We also studied the Economic perspectives like principal-agent theory (Ross 1973, Stiglitz 2016), delegated search as an approximation of efficient search (Kleinberg and Kleinberg 2018), and contract-based orchestration of RL agents (Ivanov et al. 2024). The alignment and trust readings covered cooperative inverse reinforcement learning (Hadfield-Menell et al. 2016), governance frameworks for AI agents (Kolt 2025), and justified trust as a function of competence and alignment (Manzini et al. 2024). My presentation addressed world models (Friston et al. 2021, Li et al. 2023), multi-agent debate for improving factuality (Du et al. 2023), and applications spanning scientific discovery, programming (SWE-bench), web interaction, and computational art.
Received a Citation for Meritorious Performance. From Prof. Nikhil Singh’s official statement:
“Rahee did great work this term, with an unusually original and well-executed final project that I believe could be publishable. She stood out in a course populated largely by graduate students, with some of the highest quality work submitted throughout.”
— Prof. Nikhil Singh
Other
I took COLT 1, “Read the World,” during my freshman fall, and reading we did. The course introduced us to comparative methods for confronting the misunderstandings and mistranslations that shape reading across the world’s languages, locations, cultures, historical periods, and expressive forms. We examined foundational texts from multiple traditions alongside contemporary critical theory and methods of close reading. It was my first introduction to Jorge Luis Borges, Benedict Anderson, Michel Foucault, and several other thinkers who changed how I understand culture, language, and interpretation. I really enjoyed how wide-ranging the class was. We read about literature, anthropology, translation theory, media, film, museum objects, video games, surveillance, AI and data bias, and liberal arts knowledge systems.
ECON 1 focused on supply and demand in product and factor markets, with applications to resource use, the distribution of income and output, and public policy. We also explored topics such as industrial organization, antitrust policy, labor economics, international trade, economic development, agriculture, urban problems, poverty and discrimination, public-sector economics, and environmental issues.
Because I had participated in the national camp for the International Economics Olympiad, I had already self-studied much of this material. Even so, learning it in a Dartmouth classroom with Professor Diego Ramos Toro was really fun, especially because the course connected familiar economic models to broader questions about policy, markets, and society.

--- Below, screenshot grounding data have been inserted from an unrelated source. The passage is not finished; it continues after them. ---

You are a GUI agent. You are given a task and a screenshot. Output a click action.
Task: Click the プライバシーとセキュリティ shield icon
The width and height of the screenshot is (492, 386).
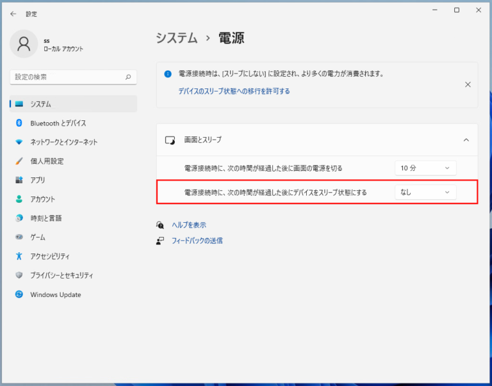click(x=19, y=275)
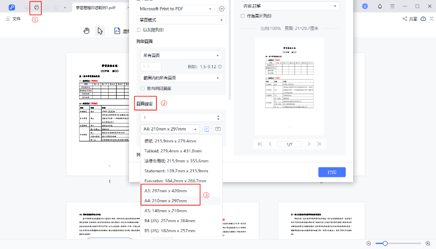The height and width of the screenshot is (249, 436).
Task: Enable 以灰階列印 checkbox
Action: [x=139, y=30]
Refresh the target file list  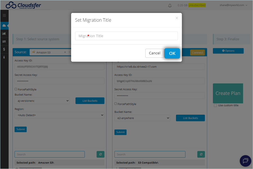pyautogui.click(x=201, y=154)
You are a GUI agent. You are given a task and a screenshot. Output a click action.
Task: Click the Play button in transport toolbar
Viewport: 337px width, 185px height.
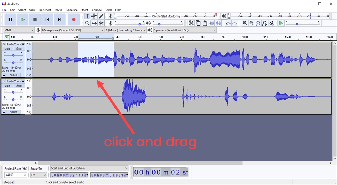click(x=22, y=20)
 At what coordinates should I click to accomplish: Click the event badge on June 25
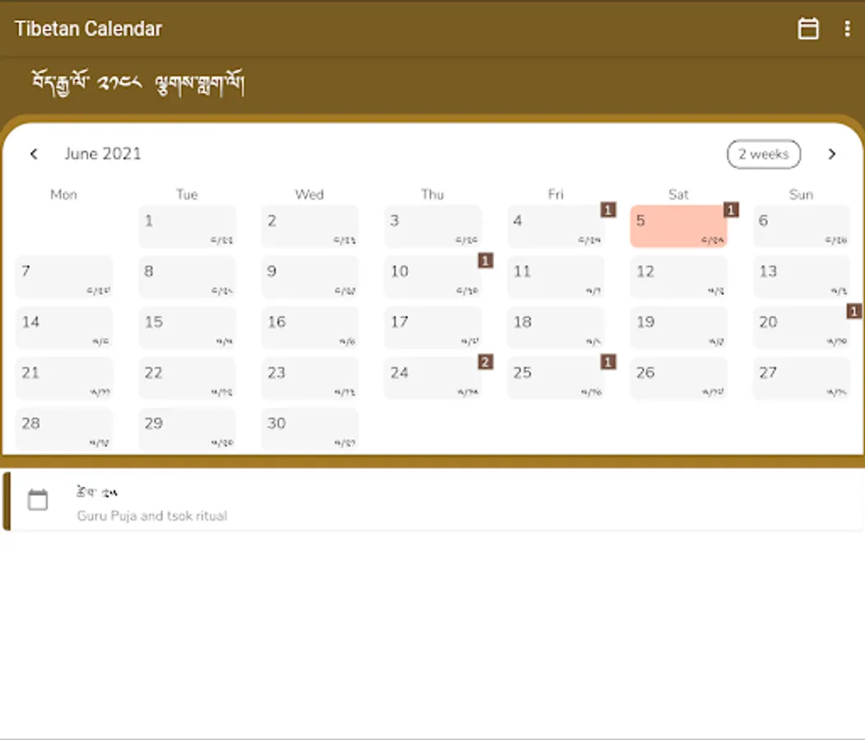[x=608, y=362]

I took WRIT 5, “Ethics of the Internet,” with Professor Chris Drain as my first-year expository writing course at Dartmouth. The class examined the ethical and political problems created by ubiquitous computing, using texts from philosophy, political theory, sociology, and contemporary tech journalism.
We studied platform and surveillance capitalism, algorithmic harms, digital surveillance, disinformation, echo chambers, online speech, trolling, social media bans, and First Amendment debates. We also studied questions about technological mediation (how design shapes agency, how technical artifacts can carry political values, and whether technology can ever be morally neutral).
This course became one of the earliest places where my interests in writing, ethics, and artificial intelligence began to meet. Reading thinkers like Shoshana Zuboff and writing about epistemic bubbles, AI, accents, apology, and online identity made me see the internet as a moral infrastructure, which is shaped by incentives, interfaces, and power. My final essay, “Accents, Apologies, and AI,” was nominated by Professor Drain for Dartmouth’s Dickerson/Feinstein first-year writing prize, and the class partly motivated my later interest in the AI alignment problem.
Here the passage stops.